**TASK REQUIREMENTS**
Each line below should be written out exactly, with none skipped.

---------- DATA UNDER STUDY

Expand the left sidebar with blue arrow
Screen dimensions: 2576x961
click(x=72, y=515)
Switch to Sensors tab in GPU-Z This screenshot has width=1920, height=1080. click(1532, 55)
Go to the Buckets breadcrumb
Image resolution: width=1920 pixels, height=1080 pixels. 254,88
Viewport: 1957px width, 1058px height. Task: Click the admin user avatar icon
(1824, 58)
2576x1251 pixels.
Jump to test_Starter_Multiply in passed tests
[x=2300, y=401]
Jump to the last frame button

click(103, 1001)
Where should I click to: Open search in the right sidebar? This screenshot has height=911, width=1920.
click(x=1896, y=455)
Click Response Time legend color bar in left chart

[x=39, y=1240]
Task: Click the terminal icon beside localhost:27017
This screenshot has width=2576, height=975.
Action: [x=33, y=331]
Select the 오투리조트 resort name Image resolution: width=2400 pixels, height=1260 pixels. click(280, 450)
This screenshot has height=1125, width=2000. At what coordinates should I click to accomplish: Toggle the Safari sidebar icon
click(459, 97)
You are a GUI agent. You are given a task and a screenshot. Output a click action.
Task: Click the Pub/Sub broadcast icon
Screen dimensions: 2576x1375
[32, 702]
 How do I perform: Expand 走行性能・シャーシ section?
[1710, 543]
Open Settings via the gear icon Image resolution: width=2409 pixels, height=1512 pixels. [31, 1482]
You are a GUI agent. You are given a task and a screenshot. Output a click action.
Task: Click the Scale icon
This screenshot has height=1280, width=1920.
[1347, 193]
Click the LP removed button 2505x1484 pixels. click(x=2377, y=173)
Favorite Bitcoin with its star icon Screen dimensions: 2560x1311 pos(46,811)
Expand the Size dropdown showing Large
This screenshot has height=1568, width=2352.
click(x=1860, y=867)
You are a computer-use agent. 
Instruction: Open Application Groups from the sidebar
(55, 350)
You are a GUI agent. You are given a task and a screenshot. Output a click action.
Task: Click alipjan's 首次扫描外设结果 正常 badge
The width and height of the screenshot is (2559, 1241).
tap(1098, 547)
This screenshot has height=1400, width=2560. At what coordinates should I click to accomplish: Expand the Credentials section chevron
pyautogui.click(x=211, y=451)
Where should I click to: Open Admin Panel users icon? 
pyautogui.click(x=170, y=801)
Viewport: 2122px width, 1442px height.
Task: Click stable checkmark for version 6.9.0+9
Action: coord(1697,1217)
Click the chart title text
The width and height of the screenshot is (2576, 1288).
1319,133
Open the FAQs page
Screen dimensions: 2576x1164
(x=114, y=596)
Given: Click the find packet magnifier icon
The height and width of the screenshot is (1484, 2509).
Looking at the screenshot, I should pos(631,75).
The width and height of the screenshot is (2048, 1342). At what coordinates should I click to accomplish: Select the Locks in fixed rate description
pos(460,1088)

--------------------

**WRITTEN SOLUTION**
Expand the left sidebar with blue arrow
Screen dimensions: 2576x961
click(x=72, y=515)
Switch to Sensors tab in GPU-Z This screenshot has width=1920, height=1080. click(1532, 55)
Go to the Buckets breadcrumb
Image resolution: width=1920 pixels, height=1080 pixels. 254,88
Viewport: 1957px width, 1058px height. Task: Click the admin user avatar icon
(1824, 58)
2576x1251 pixels.
Jump to test_Starter_Multiply in passed tests
[x=2300, y=401]
Jump to the last frame button

click(103, 1001)
Where should I click to: Open search in the right sidebar? This screenshot has height=911, width=1920.
click(x=1896, y=455)
Click Response Time legend color bar in left chart

[x=39, y=1240]
Task: Click the terminal icon beside localhost:27017
This screenshot has width=2576, height=975.
Action: [x=33, y=331]
Select the 오투리조트 resort name Image resolution: width=2400 pixels, height=1260 pixels. click(280, 450)
This screenshot has height=1125, width=2000. At what coordinates should I click to accomplish: Toggle the Safari sidebar icon
click(459, 97)
You are a GUI agent. You are given a task and a screenshot. Output a click action.
Task: Click the Pub/Sub broadcast icon
Screen dimensions: 2576x1375
[32, 702]
 How do I perform: Expand 走行性能・シャーシ section?
[1710, 543]
Open Settings via the gear icon Image resolution: width=2409 pixels, height=1512 pixels. [31, 1482]
You are a GUI agent. You are given a task and a screenshot. Output a click action.
Task: Click the Scale icon
This screenshot has height=1280, width=1920.
[1347, 193]
Click the LP removed button 2505x1484 pixels. click(x=2377, y=173)
Favorite Bitcoin with its star icon Screen dimensions: 2560x1311 pos(46,811)
Expand the Size dropdown showing Large
This screenshot has height=1568, width=2352.
click(x=1860, y=867)
You are a computer-use agent. 
Instruction: Open Application Groups from the sidebar
(55, 350)
You are a GUI agent. You are given a task and a screenshot. Output a click action.
Task: Click alipjan's 首次扫描外设结果 正常 badge
The width and height of the screenshot is (2559, 1241).
tap(1098, 547)
This screenshot has height=1400, width=2560. At what coordinates should I click to accomplish: Expand the Credentials section chevron
pyautogui.click(x=211, y=451)
Where should I click to: Open Admin Panel users icon? 
pyautogui.click(x=170, y=801)
Viewport: 2122px width, 1442px height.
Task: Click stable checkmark for version 6.9.0+9
Action: coord(1697,1217)
Click the chart title text
The width and height of the screenshot is (2576, 1288).
1319,133
Open the FAQs page
Screen dimensions: 2576x1164
(x=114, y=596)
Given: Click the find packet magnifier icon
The height and width of the screenshot is (1484, 2509).
Looking at the screenshot, I should pos(631,75).
The width and height of the screenshot is (2048, 1342). At what coordinates should I click to accomplish: Select the Locks in fixed rate description
pos(460,1088)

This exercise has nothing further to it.